The U.S. Department of Health and Human Services said it is cutting public health funding and staffing from the Food and Drug Administration, the Centers for Disease Control and Prevention, the National Institutes of Health and other agencies.

Patrick predicted in an interview that this would leave a “black hole” as high-quality data and research that Canada and other countries rely on are gone.

“Unless we really have data on cutting-edge shapes and we are really good at sharing them in provinces and internationally, that means we will suffer from this consequence.”

According to its website, the National Institutes of Health (NIH) is the world’s largest public funder for health research.

The Food and Drug Administration (FDA) is responsible for the safety of food, drugs and medical equipment, and the Centers for Disease Control and Prevention (CDC) is responsible for protecting public health, including monitoring and responding to infection outbreaks.

Health experts say the deterioration in U.S. public health measures and health research will have a huge impact on the global level, including Canada.

Former CDC director Dr. Tom Frieden said Thursday at a meeting of the Canadian Medical Association that it may take some time to see the scope of the damage that will be done, but that will be “really large.”

“What does this mean for Canada? Well, you may be facing the spread of infectious diseases, measles, whooping cough, drug-resistant tuberculosis,” he said in a virtual panel demonstration.

“You will also face the spread of infected diseases around the world, which will be predicted by these inadequate changes,” Frieden said.

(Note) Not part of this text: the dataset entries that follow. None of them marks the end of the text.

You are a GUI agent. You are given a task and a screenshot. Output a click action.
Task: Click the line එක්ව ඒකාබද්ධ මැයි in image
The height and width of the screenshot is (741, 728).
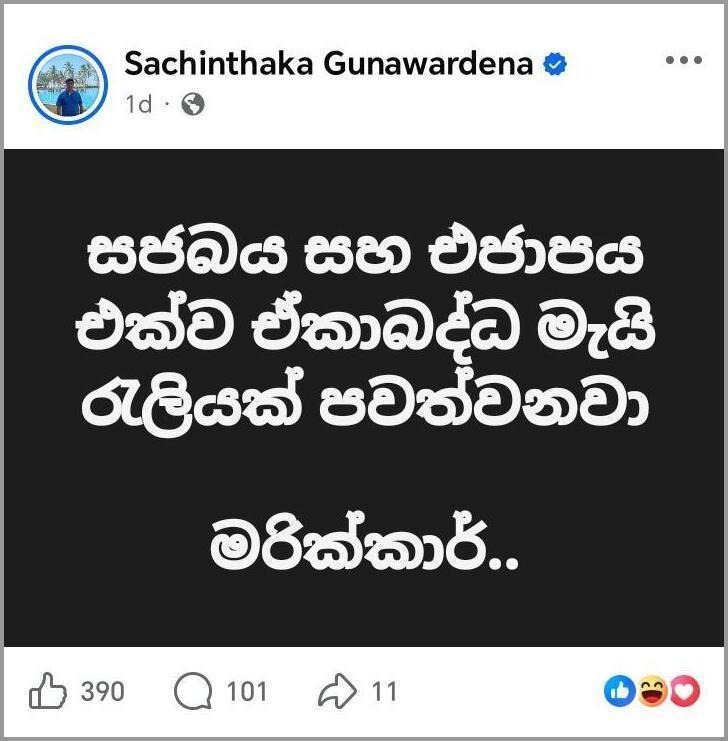(366, 327)
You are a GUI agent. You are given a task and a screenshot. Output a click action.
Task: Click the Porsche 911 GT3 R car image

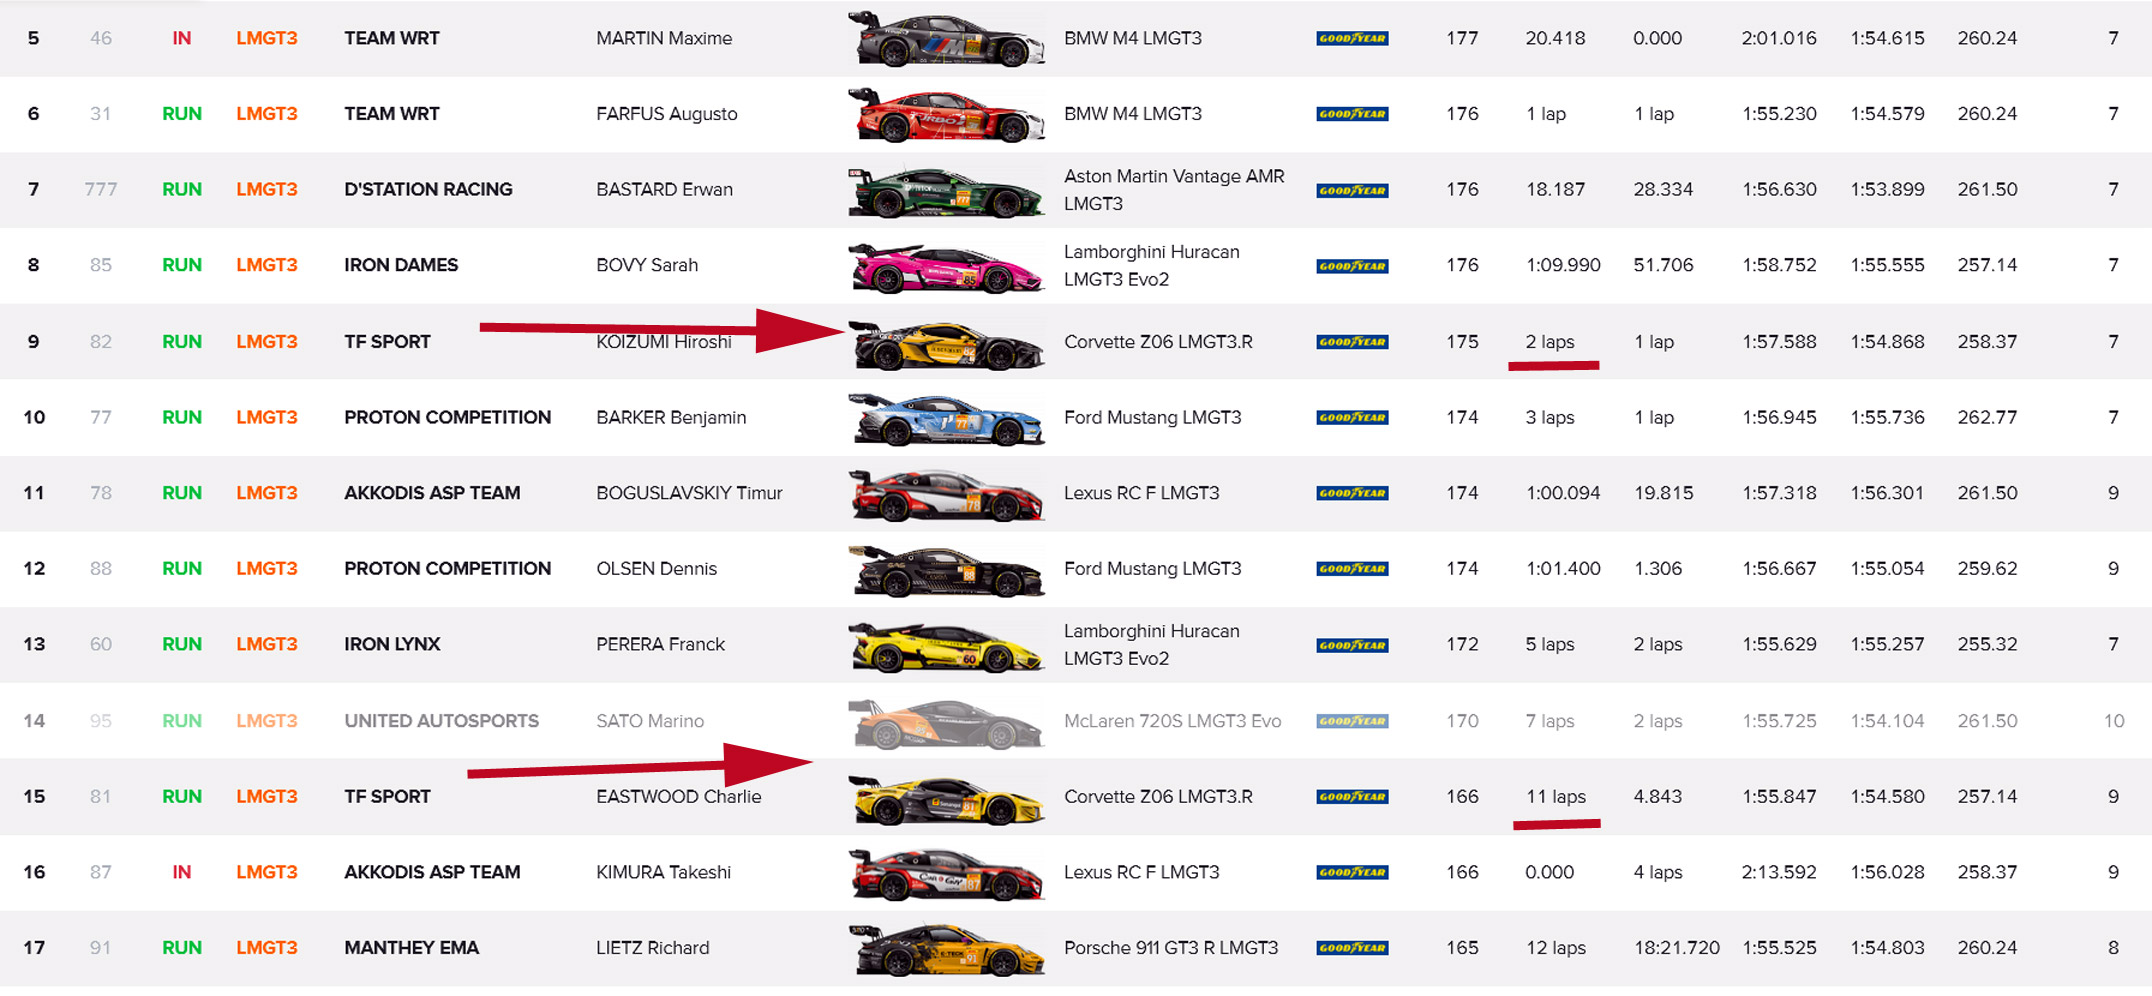click(945, 949)
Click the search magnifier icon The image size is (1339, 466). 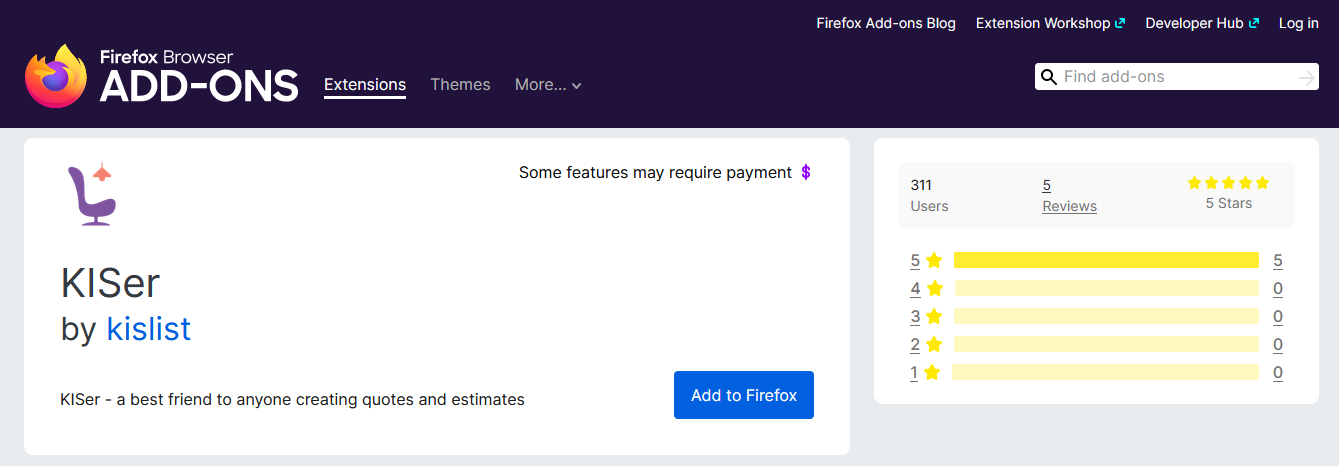point(1049,77)
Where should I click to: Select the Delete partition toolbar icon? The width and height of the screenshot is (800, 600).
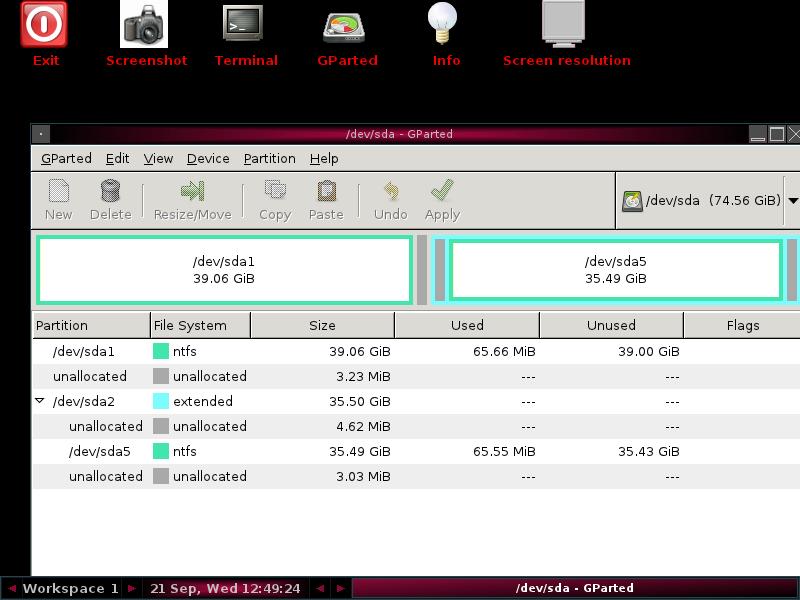110,197

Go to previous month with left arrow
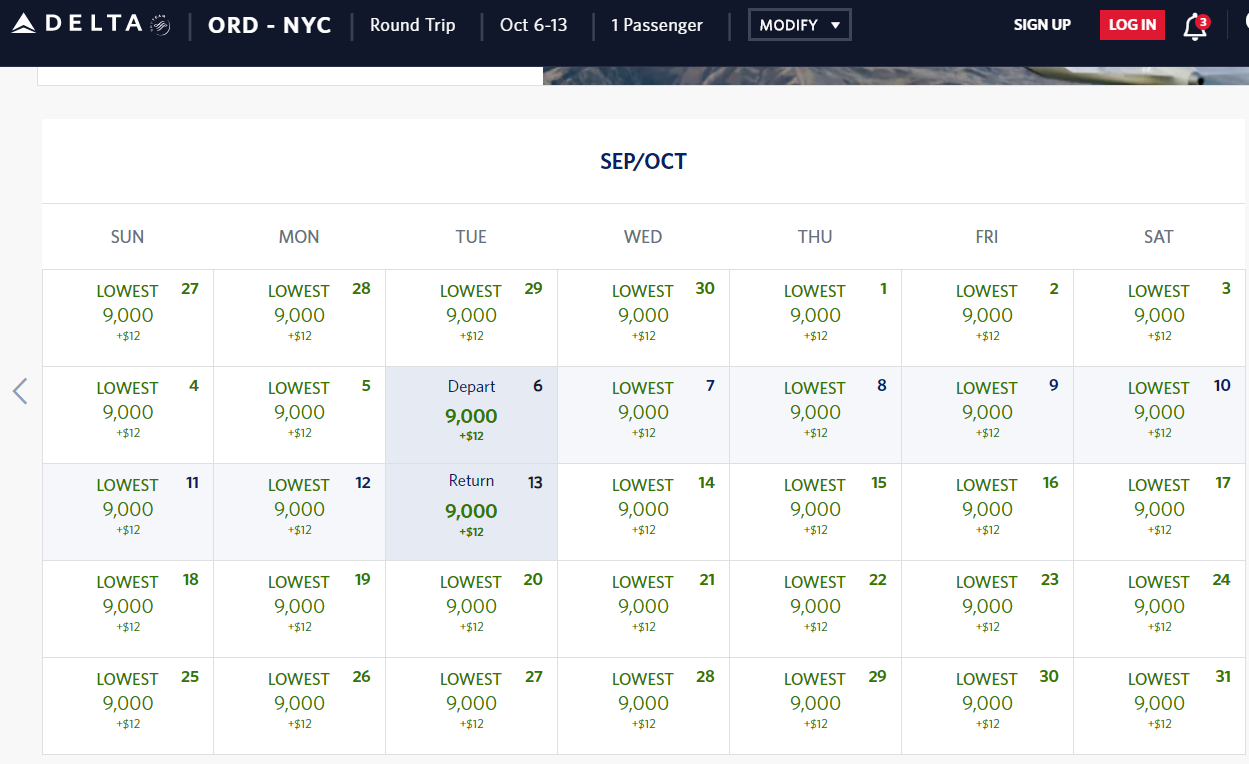pyautogui.click(x=20, y=391)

Angela Rasmussen, a US virologist who has worked at the University of Saskatchewan for the last few years, said she’s particularly worried about what may happen to influenza surveillance given the threat posed by H5N1 avian flu, which has sickened dozens of people in the United States — mostly from contact with infected poultry or cattle — and hospitalized a Canadian teenager in British Columbia.

“If H5N1 does manage to spread the leap effectively from one person to one person, then the ability we can accommodate will be entirely dependent on the early infection we are infected very quickly and able to send people out and curb it,” Rasmussen said.

She said she has been talking to many colleagues in the U.S. who fund health and public service agencies on the Signal Private Message App because they comply with the communications ban.

“If job violations, they risk their jobs,” Rasmussen said.

“Many of them violated it anyway through these secure crypto channels because they think we should know what’s going on in these agencies, how it affects them and how it actually will affect public health.”

Rasmussen praised CMAJ for speaking out: “The agency needs to scream about it.”

“Canadian journals need to hold this line. They need to determine what our values ​​are, our values ​​are publishing great science and working for democracy,” she said.

Patrick said medical journals should be a platform for defending science, including topics such as U.S. President Donald Trump’s administration’s attempt to control gender and race.

“We have no control over what the U.S. does to individual researchers. But we can say, ‘Hey, we’re still publishing science here, studying the whole situation by the standards of our reporting competitions and race, and reporting on gender and all that stuff.”

Rasmussen echoed Patrick’s call on the Canadian government to conduct research in the country.

She said: “I think it’s almost like a modern dark age to say we’re going to be in a really bad time.

Rasmussen urged “regardless of which party is in power after the election” to “strongly consider increasing their investment in our long-term global health and emergency response capabilities.”

“The CDC is broken, the NIH will be broken and is being removed from the inside out. And, we will no longer have the support of my homeland and one of our best allies. So we need to develop it for ourselves.”